I didn't do all 20 variables, but I imagine something like this should be sufficient. I didn't know what you meant by "one code", but this can be done in one chunk of an .rmd.
library(tidyverse)
studyid <- 1:1000
numeric <- sample(1:25, 1000, replace=TRUE)
color <- sample(c("red","blue","yellow"), 1000, replace=TRUE)
gender <- sample(c("male", "female"), 1000, replace=TRUE)
age <- sample(c("old","older","oldest"), 1000, replace=TRUE)
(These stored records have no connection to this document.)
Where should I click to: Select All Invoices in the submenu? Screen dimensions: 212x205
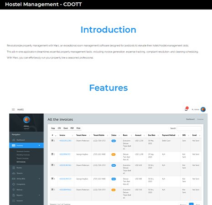pyautogui.click(x=21, y=162)
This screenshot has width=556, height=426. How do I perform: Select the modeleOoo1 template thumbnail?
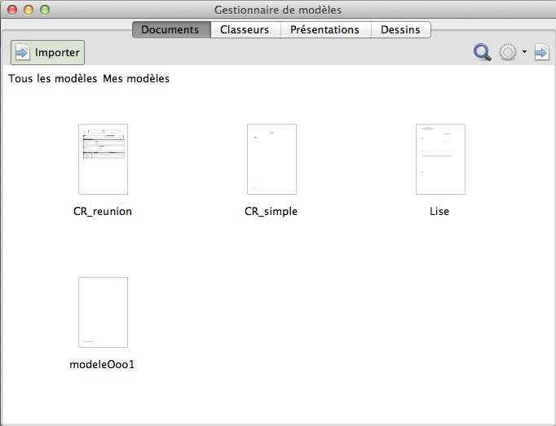[x=104, y=312]
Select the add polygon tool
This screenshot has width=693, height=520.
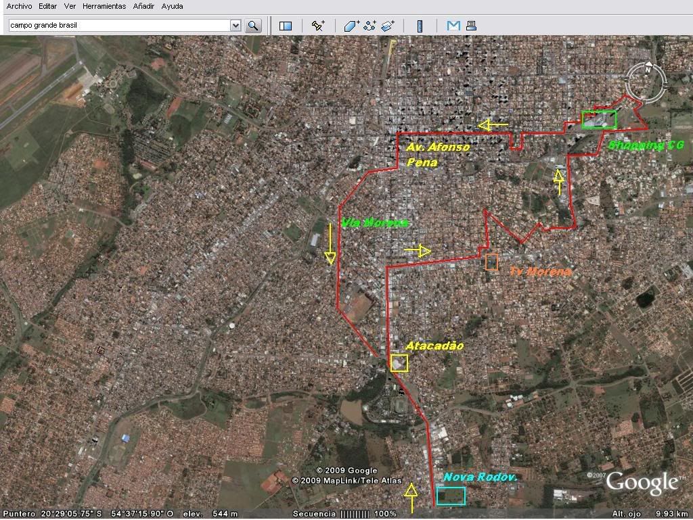(351, 26)
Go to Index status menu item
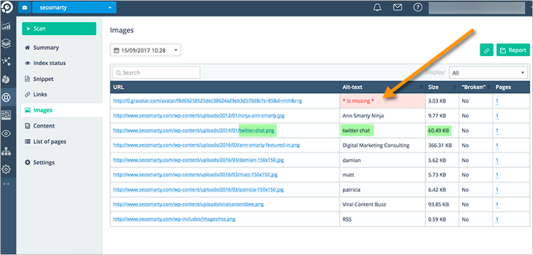Screen dimensions: 533x255 50,63
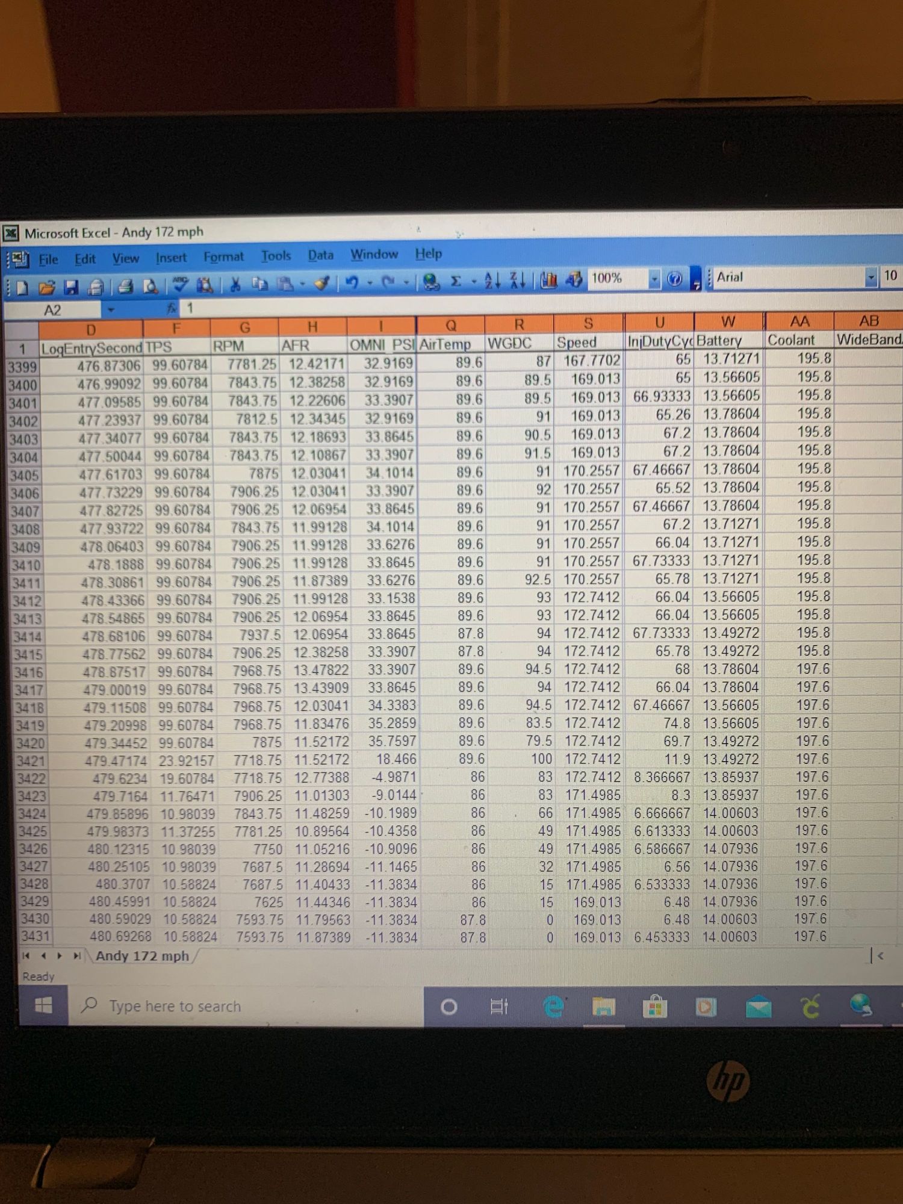Click the blue Help question mark icon
903x1204 pixels.
(675, 278)
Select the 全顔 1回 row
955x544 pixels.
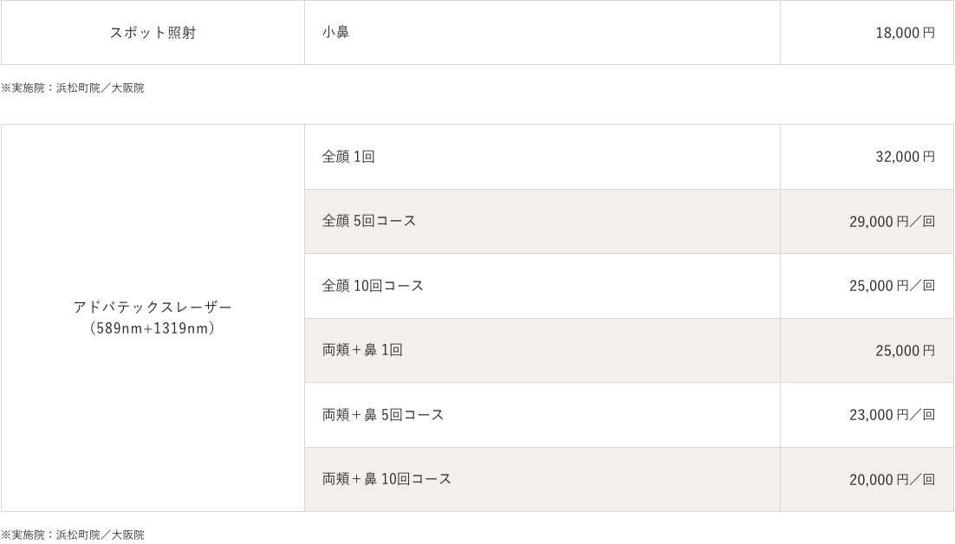pos(348,157)
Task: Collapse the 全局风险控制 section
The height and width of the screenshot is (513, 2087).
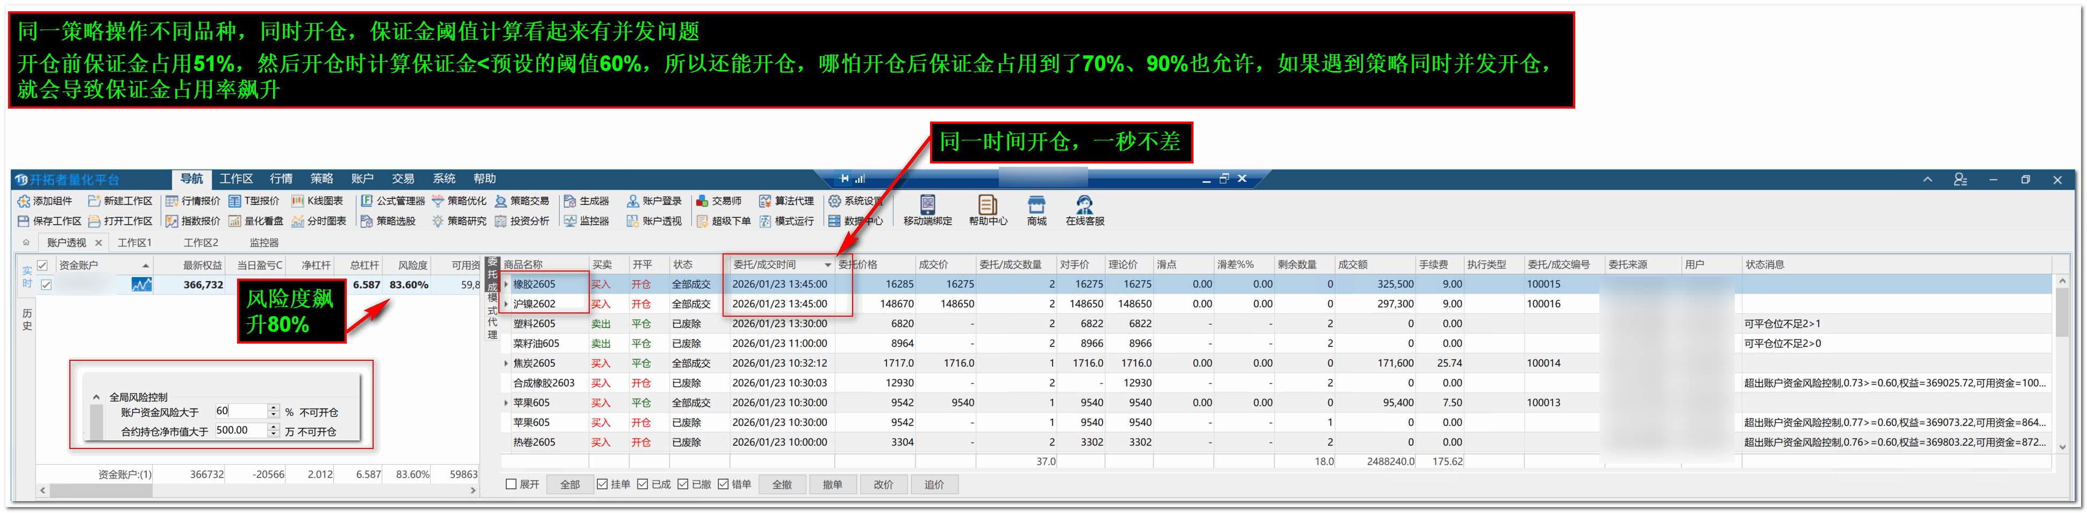Action: point(96,397)
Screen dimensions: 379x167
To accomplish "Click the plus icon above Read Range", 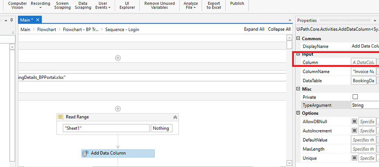I will [118, 108].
df <- data.frame(studyid, numeric, color, gender, age)
df %>%
select(numeric, color) %>%
group_by(color) %>%
summarize(
count = n(),
mean = mean(numeric, na.rm = TRUE),
sd = sd(numeric, na.rm = TRUE)
)
#> # A tibble: 3 × 4
#> color count mean sd
#> <chr> <int> <dbl> <dbl>
#> 1 blue 342 12.8 7.31
#> 2 red 324 12.9 6.86
#> 3 yellow 334 13.4 7.32
df %>%
select(numeric, gender) %>%
group_by(gender) %>%
summarize(
count = n(),
mean = mean(numeric, na.rm = TRUE),
sd = sd(numeric, na.rm = TRUE)
)
#> # A tibble: 2 × 4
#> gender count mean sd
#> <chr> <int> <dbl> <dbl>
#> 1 female 485 13.0 7.25
#> 2 male 515 13.0 7.09
df %>%
select(numeric, age) %>%
group_by(age) %>%
summarize(
count = n(),
mean = mean(numeric, na.rm = TRUE),
sd = sd(numeric, na.rm = TRUE)
)
#> # A tibble: 3 × 4
#> age count mean sd
#> <chr> <int> <dbl> <dbl>
#> 1 old 330 12.0 6.95
#> 2 older 347 12.9 7.12
#> 3 oldest 323 14.2 7.27
Created on 2022-01-05 by the reprex package (v2.0.1)